|Van Loan, Marta|
Submitted to: Journal of the American College of Nutrition
Publication Type: Review Article
Publication Acceptance Date: 9/27/2006
Publication Date: 12/1/2007
Citation: Van Loan, M.D., Herring, E. 2007. Reliability and validity of a hand-held indirect calorimeter. Journal of the American College of Nutrition, Vol.26, No.6, 625-629.

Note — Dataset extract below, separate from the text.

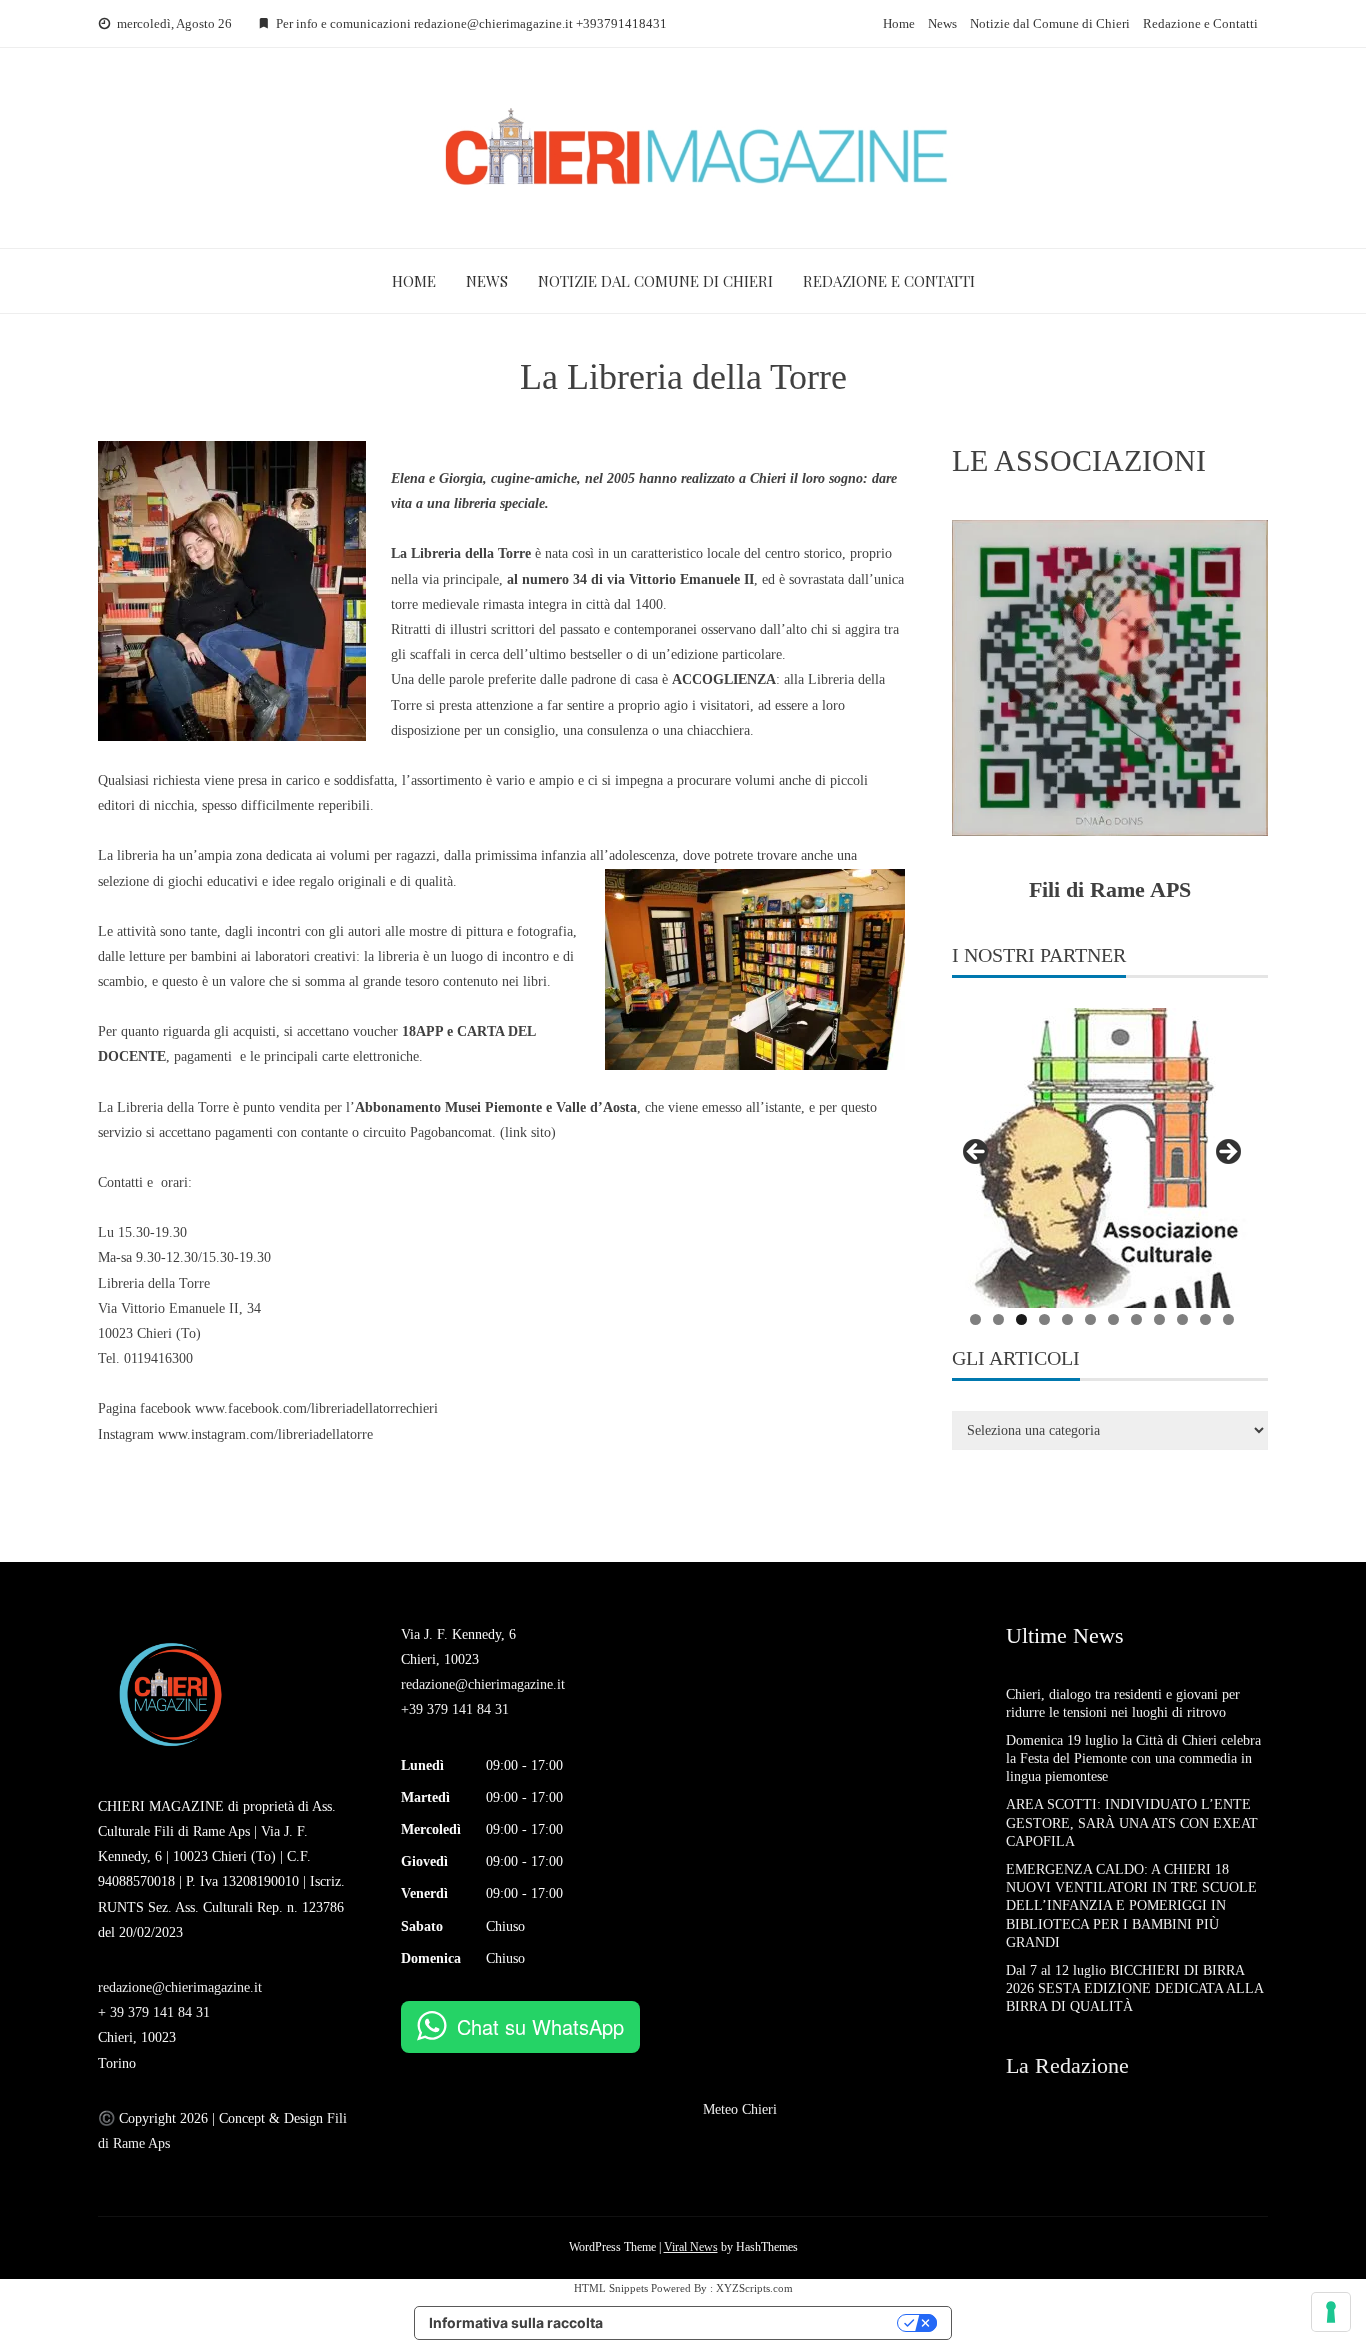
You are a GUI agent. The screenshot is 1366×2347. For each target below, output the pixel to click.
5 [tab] (1067, 1319)
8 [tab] (1136, 1319)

Interpretive Summary: Obesity is the number one public health problem in the US today. Consequently, there is a focus on reducing body weight. Body weight can be reduced by both diet and exercise. However, dietary restriction is known to lower resting metabolic rate and thus reduce the number of calories needed to maintain bodily functions and systems. Conversely, exercise increases metabolic rate. Ideally, weight reduction should include both moderate diet and exercise; thus maintain metabolic rate. To date, assessment of metabolic rate has required expense equipment and trained experts to operate the instruments. However, a new hand-held device, called Body gem, for the determination of resting metabolic rate is available to the consumer. The accuracy of the new device, however, has not been established. We asked 20 healthy men and women to test the 3 new Body Gem instruments and to participate in laboratory measurement which would confirm the accuracy of the device. We found that the individual instruments did provide reproducible results, but the results were not the same for the 3 instruments. We also compared the results of the 3 Body Gem devices to standard laboratory methods and found that only 1 of the 3 devices matched the results obtained from the laboratory methods. It is our recommendation that these new devices be used with caution for monitoring resting metabolic rate.

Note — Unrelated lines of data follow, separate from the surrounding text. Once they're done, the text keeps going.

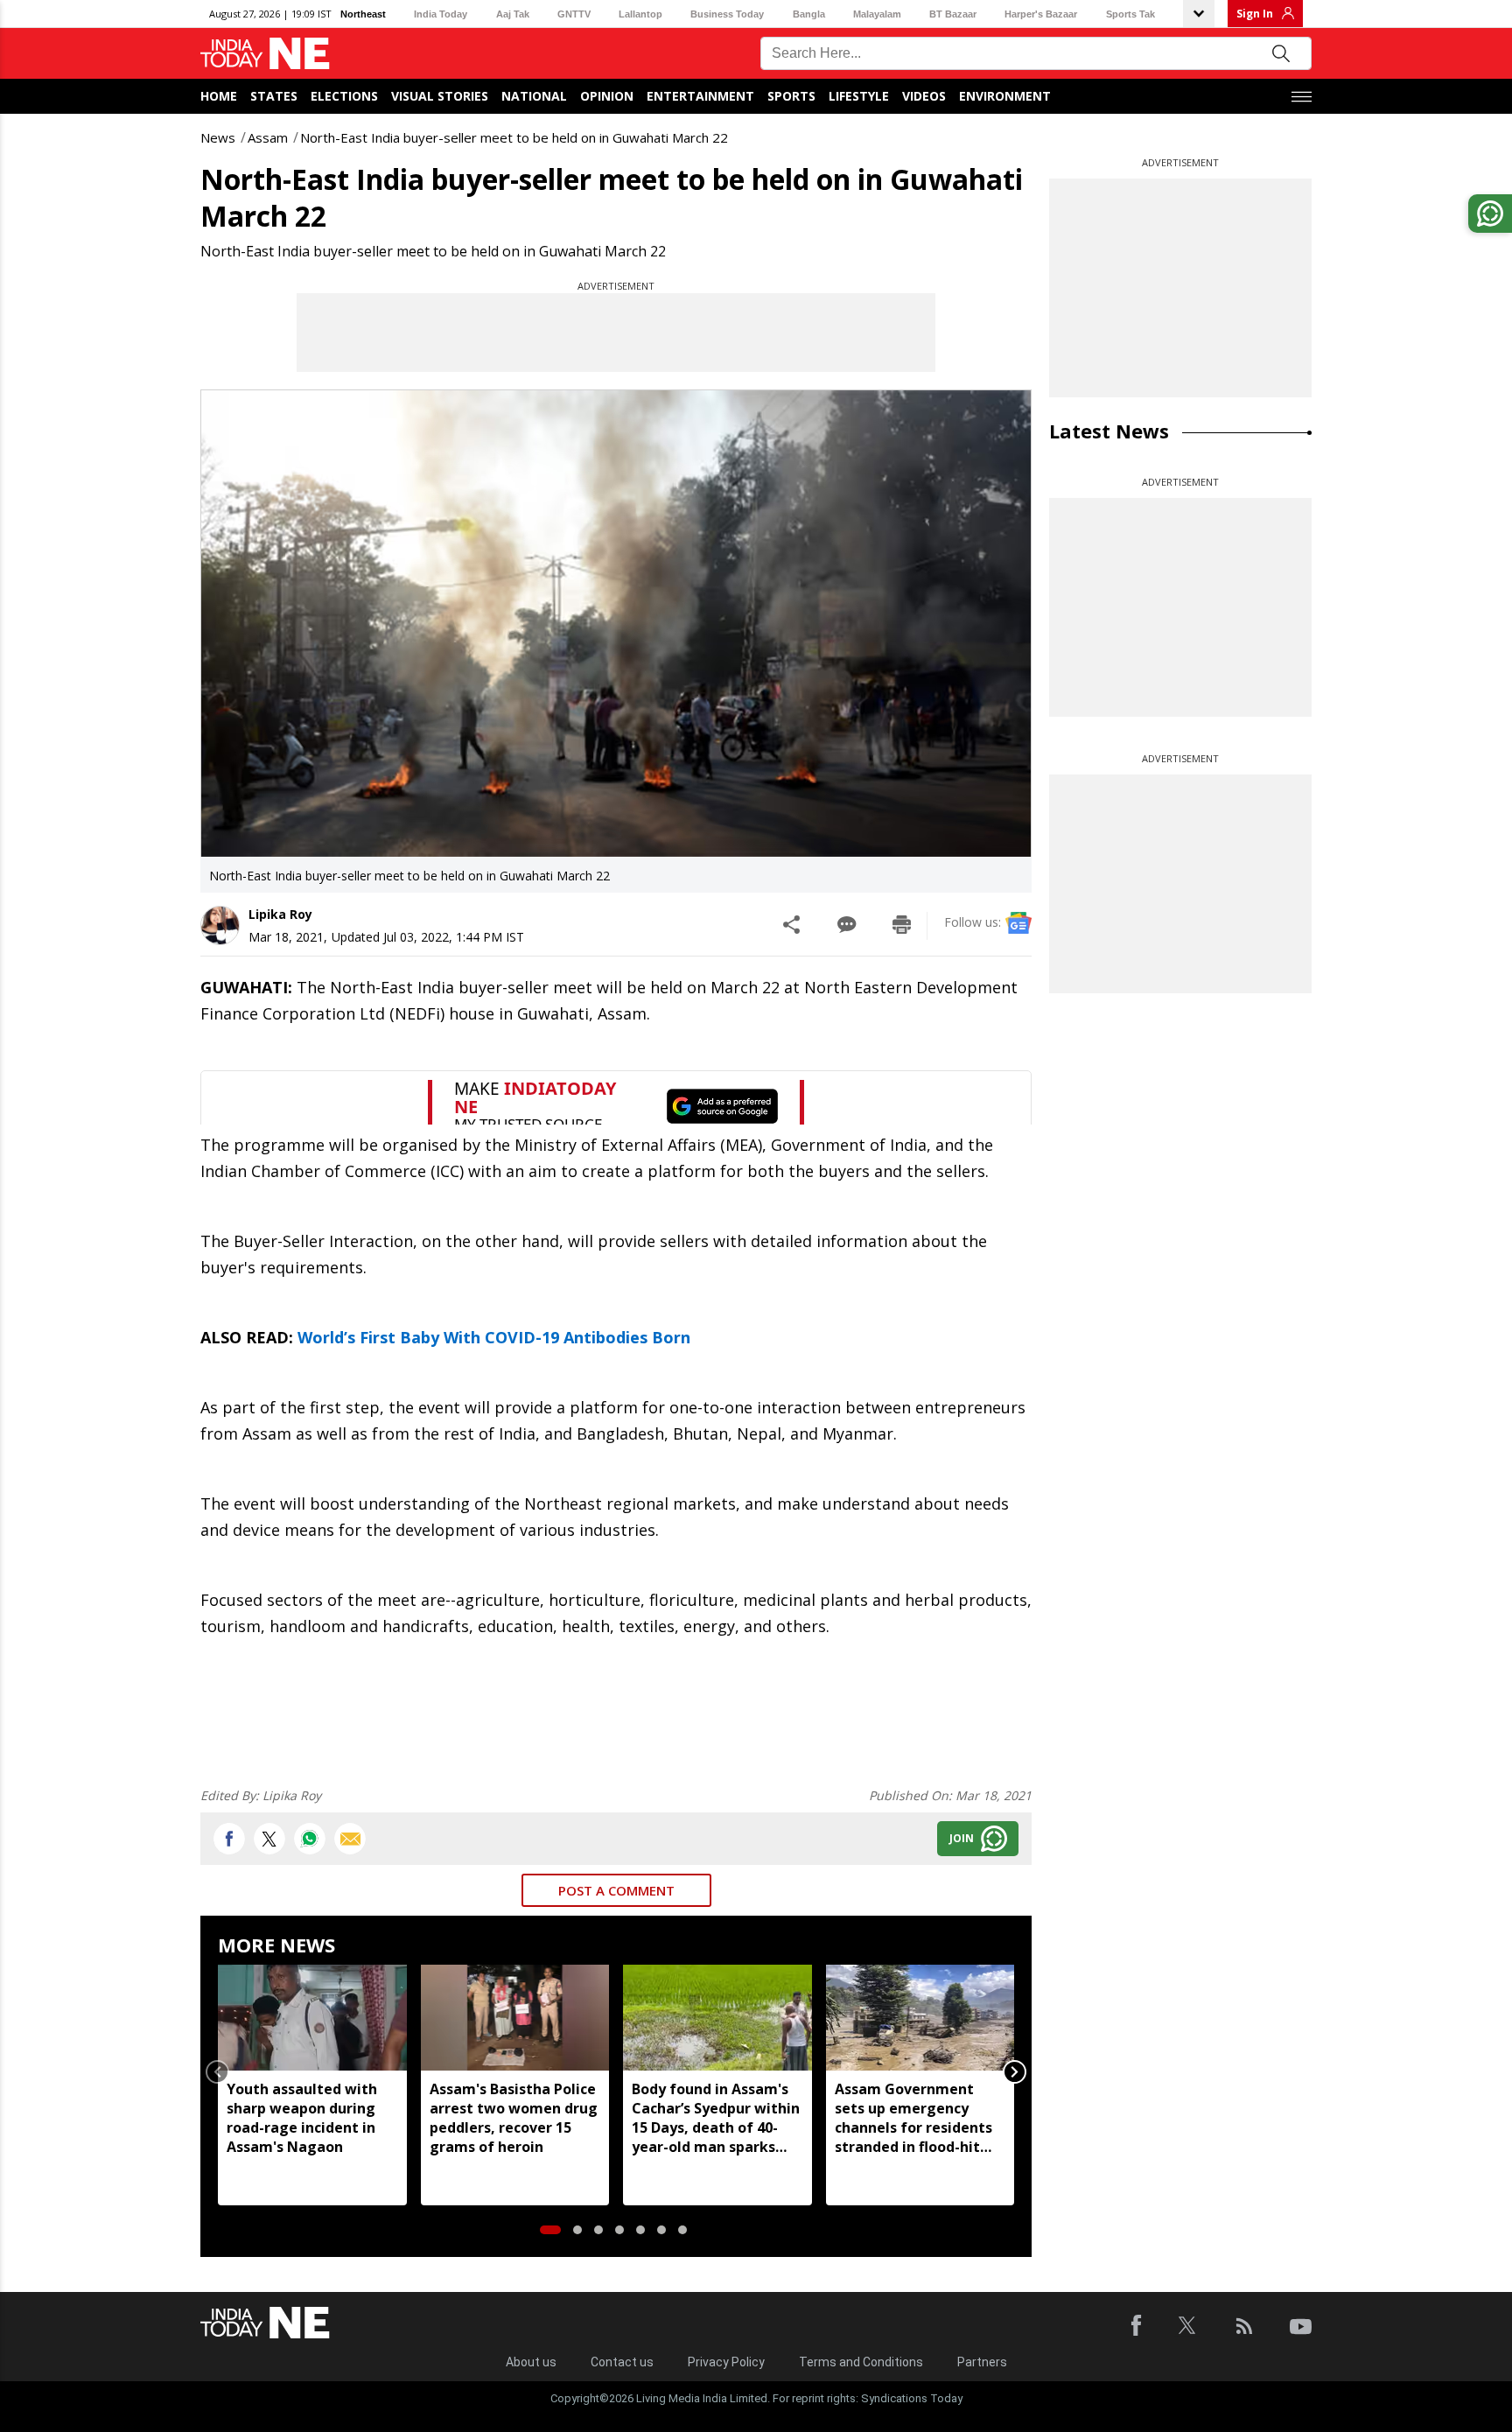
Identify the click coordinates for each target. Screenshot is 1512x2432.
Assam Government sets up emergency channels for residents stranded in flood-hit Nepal (913, 2117)
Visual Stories (439, 96)
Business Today (727, 14)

Technical Abstract: Introduction: Numerous studies have used indirect calorimetry. Most methods are cumbersome, expensive, and difficult to perform. The need exists for a simple, inexpensive, accurate instrument to measure resting metabolic rate. Purpose: This study examined the reliability of a hand-held indirect calorimeter, Body Gem' (BG), and validated the device against a metabolic cart. Methods: Phase I examined the reliability of three BG instruments by repeated testing in random order. Each instrument was tested three times on 3 different days. Phase II validated the BG instruments against a metabolic cart. Repeated measures ANOVA was used to determine if significant differences existed within and between the BG instruments and the metabolic cart. Results: Twenty-four subjects (M=12; F=12) completed Phase I of this study. Ten subjects from Phase I completed Phase II (M=5; F=5). In Phase I, within instrument reliability was demonstrated, but between instrument differences were observed (p < 0.05). This difference was seen in both males and females. In Phase II, two of the three BG instruments gave significantly lower results compared to the metabolic cart (p < 0.05); these results were seen in the females and combined group. Conclusion: Intra-instrument reliability was demonstrated, but between instrument reliability for instruments B and C only. Only 1of 3 BG instruments was shown to be valid compared to a metabolic cart. Instruments are not interchangeable and caution is advised when using this device for assessment of resting metabolic rate especially for women.